=== Section Start ===
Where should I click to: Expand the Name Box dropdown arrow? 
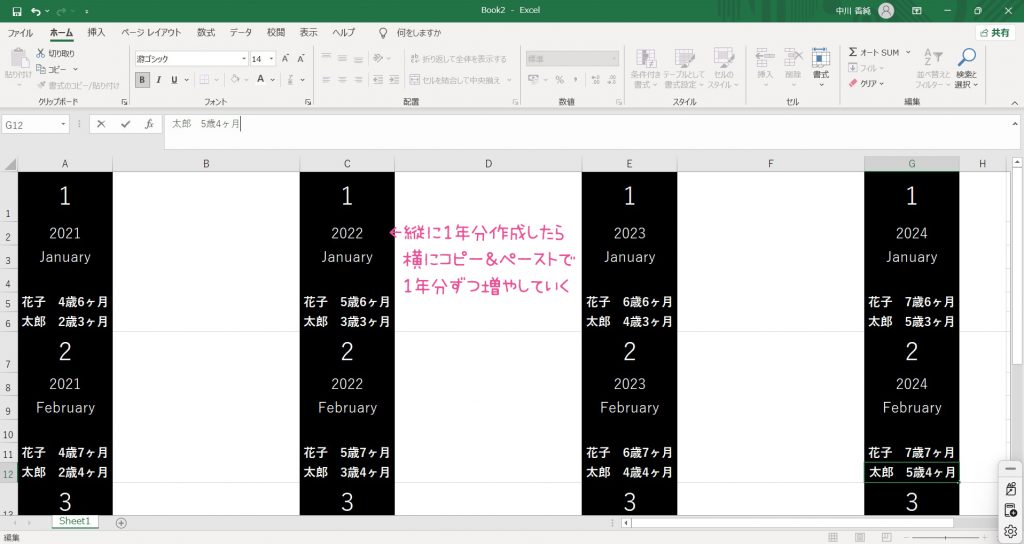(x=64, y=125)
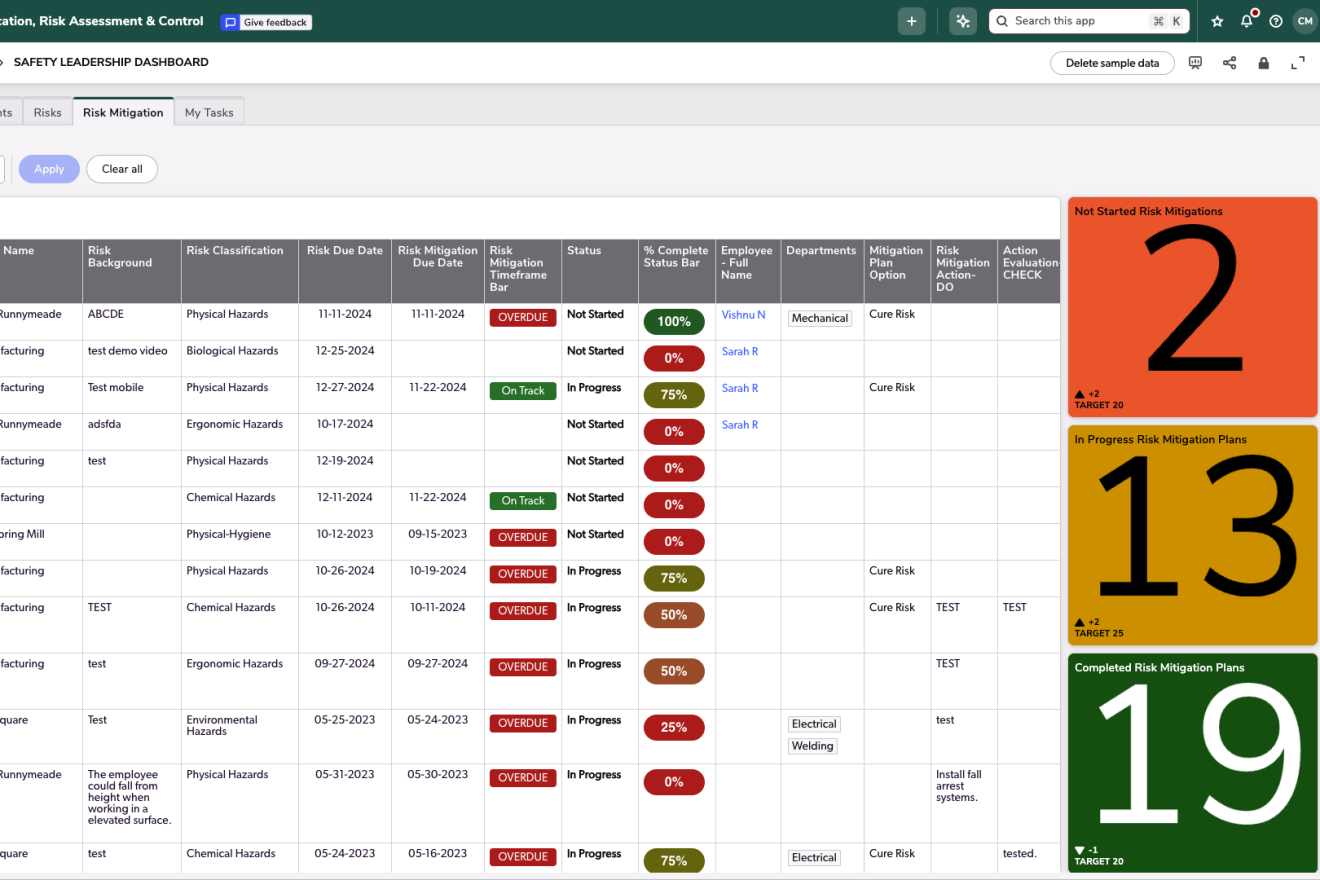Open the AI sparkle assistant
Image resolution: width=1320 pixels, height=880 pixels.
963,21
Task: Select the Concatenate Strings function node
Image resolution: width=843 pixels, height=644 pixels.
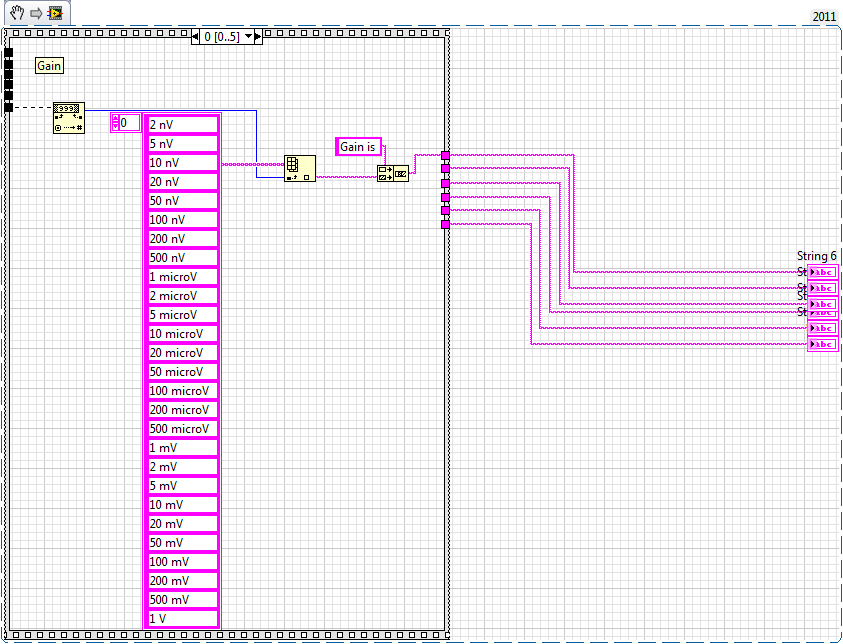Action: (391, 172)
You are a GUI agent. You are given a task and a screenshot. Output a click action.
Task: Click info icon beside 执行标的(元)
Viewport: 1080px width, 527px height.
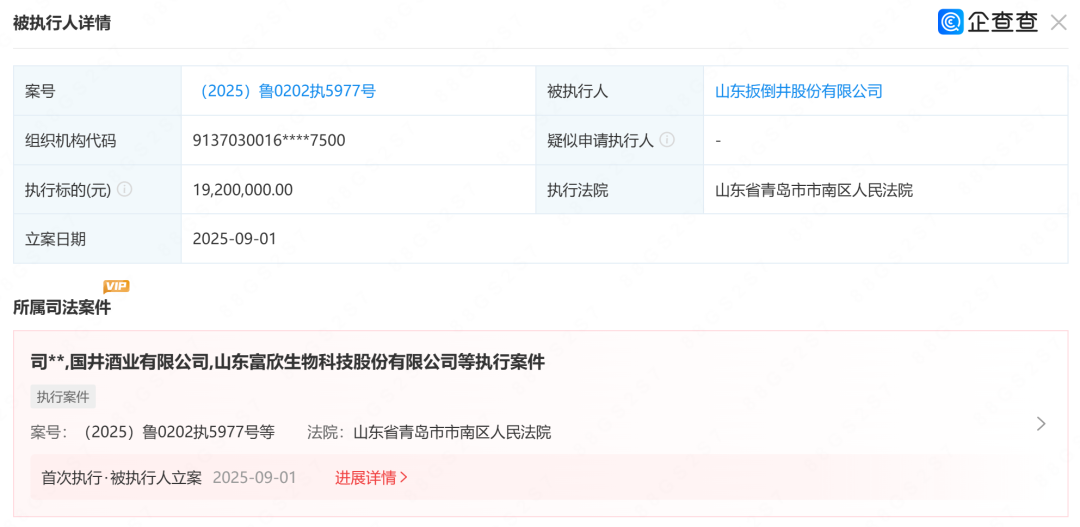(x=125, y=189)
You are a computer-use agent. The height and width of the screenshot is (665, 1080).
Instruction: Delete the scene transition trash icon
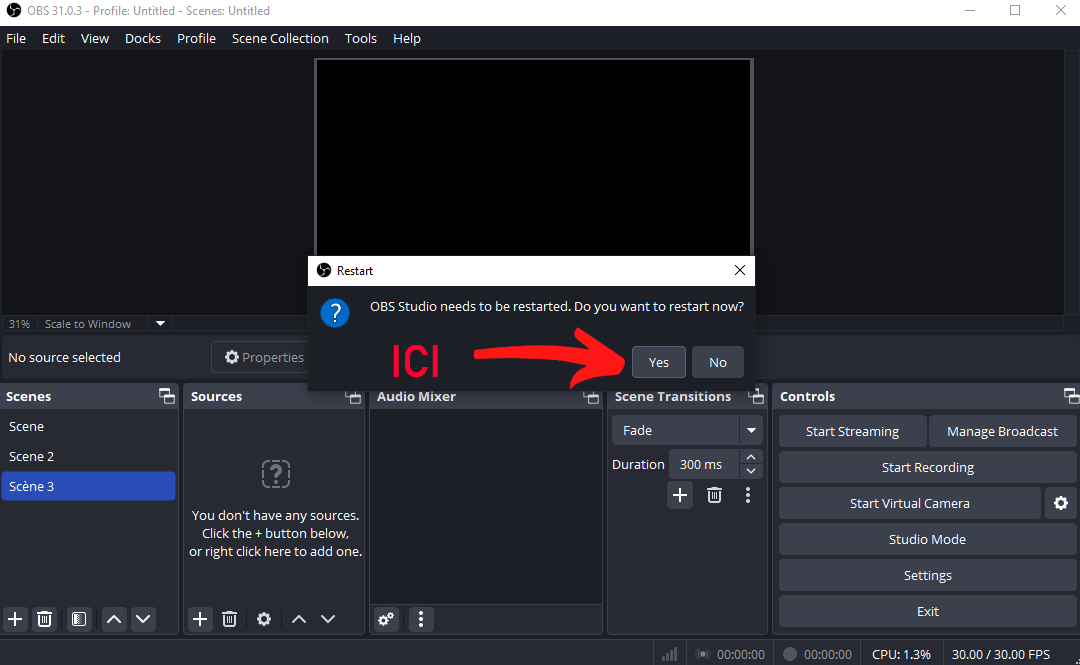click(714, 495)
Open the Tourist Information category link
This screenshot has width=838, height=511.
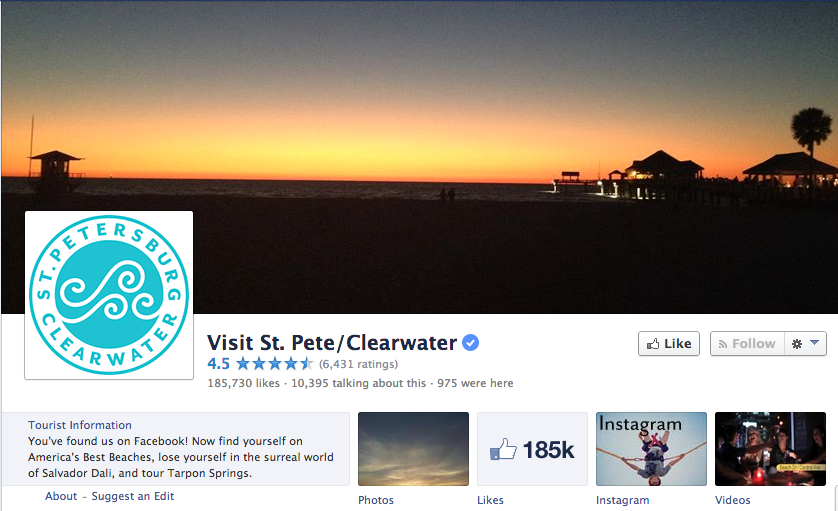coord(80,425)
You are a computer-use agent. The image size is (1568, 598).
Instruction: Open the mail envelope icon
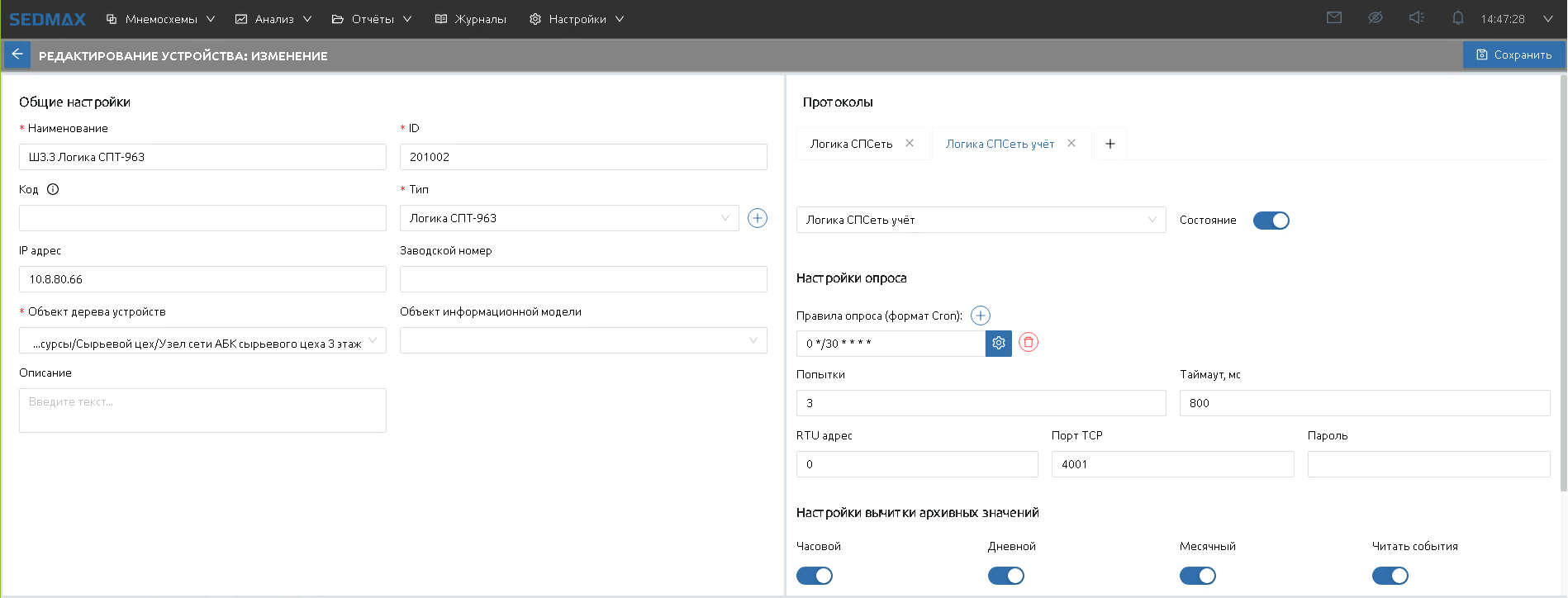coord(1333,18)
=== Section End ===
• [ASSIGNED TASK]: Please go line by line through the records above, copying each one that holds the string "computer".

• [SOLUTION TO THIS PROBLEM]:
You are a computer-use agent. The height and width of the screenshot is (665, 1080).
You are a computer-use agent. The image size is (1568, 598).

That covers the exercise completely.